To: Maurice Winn who wrote (70367)9/15/2008 11:04:35 AM
From: Riskmgmt  Read Replies (1) | Respond to of 74559
 
MQ:

No not D-day not even close, as Churchill put it:

Now this is not the end. It is not even the beginning of the end. But it is, perhaps, the end of the beginning."

This is the chapter called the big unwinding.

Lehman which listed more than $613 billion of debt Bloomberg.
AIG seeks $40 Billion from FED.

10 banks putting up 70 billion for a "liquidity" (bail out) fund.

Freddie Fannie bailout an estimated 420 billion to 1.1 trillion
money.cnn.com

Let us put things into perspective, remember this headline in 1993?

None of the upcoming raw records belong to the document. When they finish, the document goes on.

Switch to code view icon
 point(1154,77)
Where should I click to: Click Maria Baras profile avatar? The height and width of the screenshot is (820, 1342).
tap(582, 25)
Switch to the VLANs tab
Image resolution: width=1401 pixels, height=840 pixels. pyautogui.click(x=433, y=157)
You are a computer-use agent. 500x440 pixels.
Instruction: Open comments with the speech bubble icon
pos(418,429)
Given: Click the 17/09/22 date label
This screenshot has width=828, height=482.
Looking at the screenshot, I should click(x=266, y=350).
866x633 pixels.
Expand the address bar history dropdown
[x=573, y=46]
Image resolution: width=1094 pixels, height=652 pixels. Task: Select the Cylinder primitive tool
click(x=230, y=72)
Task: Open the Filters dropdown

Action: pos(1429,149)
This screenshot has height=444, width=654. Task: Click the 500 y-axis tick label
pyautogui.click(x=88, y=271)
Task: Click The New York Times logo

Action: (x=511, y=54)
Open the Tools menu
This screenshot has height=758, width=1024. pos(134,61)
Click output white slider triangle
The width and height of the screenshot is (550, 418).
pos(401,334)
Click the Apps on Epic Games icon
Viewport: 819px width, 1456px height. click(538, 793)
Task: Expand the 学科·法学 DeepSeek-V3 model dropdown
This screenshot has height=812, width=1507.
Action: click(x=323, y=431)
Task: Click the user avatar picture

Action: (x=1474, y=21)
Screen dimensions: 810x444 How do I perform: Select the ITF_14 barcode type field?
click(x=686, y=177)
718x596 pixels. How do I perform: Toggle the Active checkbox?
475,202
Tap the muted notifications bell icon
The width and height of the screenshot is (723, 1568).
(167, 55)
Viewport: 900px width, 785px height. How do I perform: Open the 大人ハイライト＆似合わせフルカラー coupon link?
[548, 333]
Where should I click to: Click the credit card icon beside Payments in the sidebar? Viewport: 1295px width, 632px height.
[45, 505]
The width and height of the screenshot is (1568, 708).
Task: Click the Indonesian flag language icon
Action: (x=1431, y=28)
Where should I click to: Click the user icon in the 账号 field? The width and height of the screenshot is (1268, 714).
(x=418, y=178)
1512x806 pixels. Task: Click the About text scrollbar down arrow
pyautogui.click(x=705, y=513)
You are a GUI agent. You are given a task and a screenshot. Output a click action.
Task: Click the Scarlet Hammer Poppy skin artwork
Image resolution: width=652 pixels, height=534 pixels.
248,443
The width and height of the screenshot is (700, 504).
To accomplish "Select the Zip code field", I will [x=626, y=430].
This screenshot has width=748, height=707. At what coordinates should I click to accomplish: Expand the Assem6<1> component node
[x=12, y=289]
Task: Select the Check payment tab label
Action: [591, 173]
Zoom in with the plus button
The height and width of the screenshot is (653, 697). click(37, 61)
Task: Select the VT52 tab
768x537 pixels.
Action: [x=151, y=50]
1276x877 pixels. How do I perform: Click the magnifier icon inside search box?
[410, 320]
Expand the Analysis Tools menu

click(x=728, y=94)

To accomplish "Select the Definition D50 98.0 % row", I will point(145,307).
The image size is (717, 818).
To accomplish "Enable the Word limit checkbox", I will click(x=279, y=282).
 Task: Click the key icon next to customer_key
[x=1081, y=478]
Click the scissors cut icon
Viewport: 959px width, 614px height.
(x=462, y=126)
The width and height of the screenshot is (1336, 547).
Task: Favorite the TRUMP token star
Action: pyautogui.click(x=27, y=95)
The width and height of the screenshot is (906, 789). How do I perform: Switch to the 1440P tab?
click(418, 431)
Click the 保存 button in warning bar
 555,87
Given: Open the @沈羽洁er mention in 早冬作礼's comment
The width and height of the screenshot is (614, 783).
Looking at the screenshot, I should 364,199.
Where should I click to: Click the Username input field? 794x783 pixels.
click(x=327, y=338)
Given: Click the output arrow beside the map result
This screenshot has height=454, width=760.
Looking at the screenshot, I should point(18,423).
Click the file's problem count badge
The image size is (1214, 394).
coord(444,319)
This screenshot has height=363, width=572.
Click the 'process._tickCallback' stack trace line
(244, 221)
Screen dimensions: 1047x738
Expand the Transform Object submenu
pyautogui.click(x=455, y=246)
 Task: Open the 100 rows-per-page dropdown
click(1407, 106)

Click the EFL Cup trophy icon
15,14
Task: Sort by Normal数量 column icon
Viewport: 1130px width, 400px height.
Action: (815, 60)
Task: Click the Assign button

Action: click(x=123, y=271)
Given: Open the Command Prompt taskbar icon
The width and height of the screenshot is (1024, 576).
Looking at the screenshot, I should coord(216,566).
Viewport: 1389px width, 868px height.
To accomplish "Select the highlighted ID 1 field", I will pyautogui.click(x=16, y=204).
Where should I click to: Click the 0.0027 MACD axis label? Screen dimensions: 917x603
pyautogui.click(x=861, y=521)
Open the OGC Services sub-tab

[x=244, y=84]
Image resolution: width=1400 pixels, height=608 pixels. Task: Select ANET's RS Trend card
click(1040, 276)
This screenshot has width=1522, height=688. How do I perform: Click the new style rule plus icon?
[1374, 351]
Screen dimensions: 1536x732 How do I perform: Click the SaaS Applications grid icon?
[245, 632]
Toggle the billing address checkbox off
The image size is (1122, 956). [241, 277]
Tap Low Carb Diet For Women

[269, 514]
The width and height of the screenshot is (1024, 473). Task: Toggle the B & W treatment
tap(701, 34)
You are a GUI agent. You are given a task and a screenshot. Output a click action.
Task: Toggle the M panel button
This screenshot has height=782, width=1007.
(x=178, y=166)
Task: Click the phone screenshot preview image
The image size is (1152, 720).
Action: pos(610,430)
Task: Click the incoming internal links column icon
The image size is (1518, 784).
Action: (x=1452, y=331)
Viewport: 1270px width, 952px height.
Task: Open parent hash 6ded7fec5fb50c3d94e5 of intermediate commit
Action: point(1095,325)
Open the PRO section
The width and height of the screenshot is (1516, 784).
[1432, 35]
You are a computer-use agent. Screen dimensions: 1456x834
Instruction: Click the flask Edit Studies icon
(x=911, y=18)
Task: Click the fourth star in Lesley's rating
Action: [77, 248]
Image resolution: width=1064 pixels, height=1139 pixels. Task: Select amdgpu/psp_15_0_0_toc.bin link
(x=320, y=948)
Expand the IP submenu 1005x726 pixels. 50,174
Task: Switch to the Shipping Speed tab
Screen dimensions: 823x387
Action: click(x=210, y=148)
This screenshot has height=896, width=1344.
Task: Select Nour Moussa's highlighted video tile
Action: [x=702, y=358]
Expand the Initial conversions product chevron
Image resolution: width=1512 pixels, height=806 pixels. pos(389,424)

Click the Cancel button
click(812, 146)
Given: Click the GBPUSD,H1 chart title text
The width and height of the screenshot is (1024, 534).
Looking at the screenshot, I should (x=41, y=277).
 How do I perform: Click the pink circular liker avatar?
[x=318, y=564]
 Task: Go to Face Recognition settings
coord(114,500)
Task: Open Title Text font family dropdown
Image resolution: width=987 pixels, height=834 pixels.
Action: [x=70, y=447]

I.B.M. Posts $5.46 Billion Loss for 4th Quarter; 1992's Deficit Is Biggest in U.S. Business (History)



By STEVE LOHR
Published: January 20, 1993

The International Business Machines Corporation reported a record $5.46 billion loss for the fourth quarter yesterday and offered little optimism that its business would improve anytime soon.

The size of the computer giant's losses were striking, with the deficit of $4.97 billion for all of 1992 the biggest annual loss in American corporate history.

In 15 years we have gone from 5 1/2 billion being the Biggest in US corporate history to it being chump change. Even given that Americans define a Trillion as a number with 12 zeros (not 18 as in the UK) it is still a mild boggling amount of money and it is going to take more time than most people realize before we get close to the end. IMO.